A frase “Isso é tão Black Mirror” entrou para o vocabulário de muita gente desde 2011, quando a antologia de thriller e ficção científica estreou no catálogo da Netflix. Em uma nova e bastante aguardada temporada, a produção original vem com cinco episódios carregados de horror, mas sem necessariamente ser “muito Black Mirror”. A seguir, comento um por um e spoilers medianos vão acabar surgindo.
O primeiro capítulo é um bom fan service para quem acompanha a série desde o início. Em Joan é Péssima somos apresentados ao serviço de streaming Streamberry, numa analogia à própria Netflix. O episódio segue uma progressão narrativa maravilhosa de uma temática bastante próxima a gente, como no capítulo Nosedive, da terceira temporada. Metalinguístico, sarcástico e com um cenário de terror próximo demais da realidade, o episódio traz o questionamento do quanto nós cedemos para empresas na era do compartilhamento de dados. Essa também foi a trama escolhida para divulgar a nova temporada: em uma ação online, você pode criar seu próprio perfil na Streamberry e aparecer no catálogo do site fictício (ou em outdoors por aí). Um detalhe: você precisa assinar os termos e condições para participar da brincadeira. Encararias?

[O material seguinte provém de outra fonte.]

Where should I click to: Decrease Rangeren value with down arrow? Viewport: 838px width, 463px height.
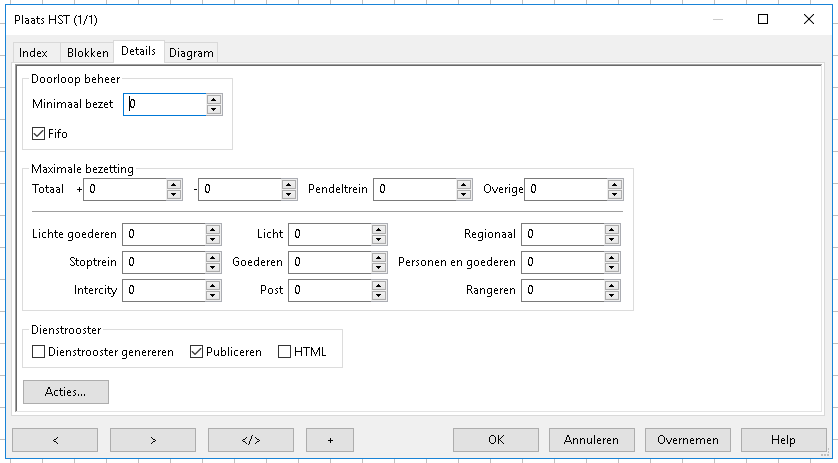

Um assunto recorrente na antologia é o quanto temos uma sociedade carente de validação, seja ela em troca de curtidas ou audiência. O segundo capítulo da sexta temporada traz isso nas entrelinhas enquanto aborda o voyeurismo da contemporaneidade. Na trama de Loch Henry, Davis McCardle e Pia, um jovem casal, faz uma parada numa pequena cidade escocesa antes de prosseguir viagem para filmar um documentário. Enquanto visitam a mãe de Davis na cidade, uma tenebrosa história sobre um serial killer é relembrada e Pia convence seu namorado a mudar de foco, fazendo então um documentário de crime real. Com uma pegada que flerta com o terror found footage (ou seja, filmagens encontradas como em Atividade Paranormal ou A Bruxa de Blair), esse foi um episódio que soube bem trazer a discussão sobre como não é de agora a nossa fixação – por vezes inconsequentes – por assistir e mostrar nossos interesses através das telas.

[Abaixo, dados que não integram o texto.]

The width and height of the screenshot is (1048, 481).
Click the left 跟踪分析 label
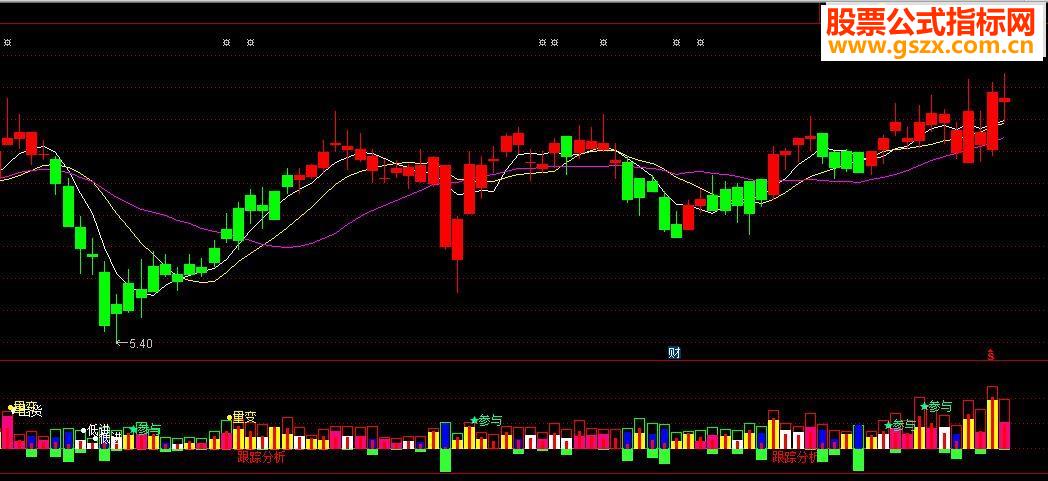[260, 458]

Beyond The Sea é o episódio mais tenso e pesado da temporada, sem nem aliviozinho cômico. Estrelado por Aaron Paul e Josh Hartnett, o thriller apresenta um passado futurista, quando na era da corrida espacial alcançamos a tecnologia de criar réplicas para cumprir funções. Enquanto seus corpos físicos estão numa missão espacial, dois astronautas usam seus robôs/ciborgues para espairecer na Terra sempre que concluem suas tarefas na espaçonave. O capítulo faz referência aos acontecimentos reais de Sharon Tate e o culto liderado por Charles Manson e coloca o fanatismo religioso indo de encontro à tecnologia. O episódio é um dos melhores, com os protagonistas convincentes em cada aparição e momentos de pura agonia – mas não consigo parar de pensar em como não haveria conflito se simplesmente tivessem enviado a réplica ao espaço e os corpos humanos permanecessem no planeta.
Um dos mais controversos capítulos da temporada foi o quarto, Mazey Day, que aparece em algumas listas dos piores episódios de toda a série. Não entro para esse time por dois motivos: 1) Acho que sim, o culto por celebridades nos anos 2000 e a nociva era dos paparazzi contribuíram para o que de pior temos nas redes sociais, e 2) Eu amo esse tipo de história de terror (que eu não vou falar para não estragar a experiência de quem não assistiu). Ainda que tenha achado o episódio mais fraco da temporada, o ponto que, para muitos, foi o lado negativo da história, para mim foi o mais divertido. Ah, e eu sempre vou pagar pau quando Zazie Beetz aparece na tela.
A temporada acaba com Demon 79 e é aqui que, por mais que eu me esforçasse, não vi o encaixe com as narrativas Black Mirror, tanto no que tange a tecnologia quanto nas comuns reflexões que os episódios propõem. A história em si é divertida e traz o toque excelente do humor britânico, trazendo de quebra referências a Stephen King, então eu penso: Pode não se encaixar com o que o criador da série Charlie Brooker costuma nos oferecer, mas, sinceramente, numa era de tantas produções ruins, não quero reclamar de um episódio legal só porque ele está meio deslocado.
Essa pode não ser uma temporada na qual a nossa relação com as tecnologias seja tão escancarada em todos os episódios, mas assim como defendo que uma banda se aventure por outros gêneros ou estilos em algum momento de sua carreira, vou defender que Charlie Brooker tenha usado esses capítulos como licença poética para explorar novos ares.
*Coluna publicada originalmente na edição impressa de 5 de julho de 2023.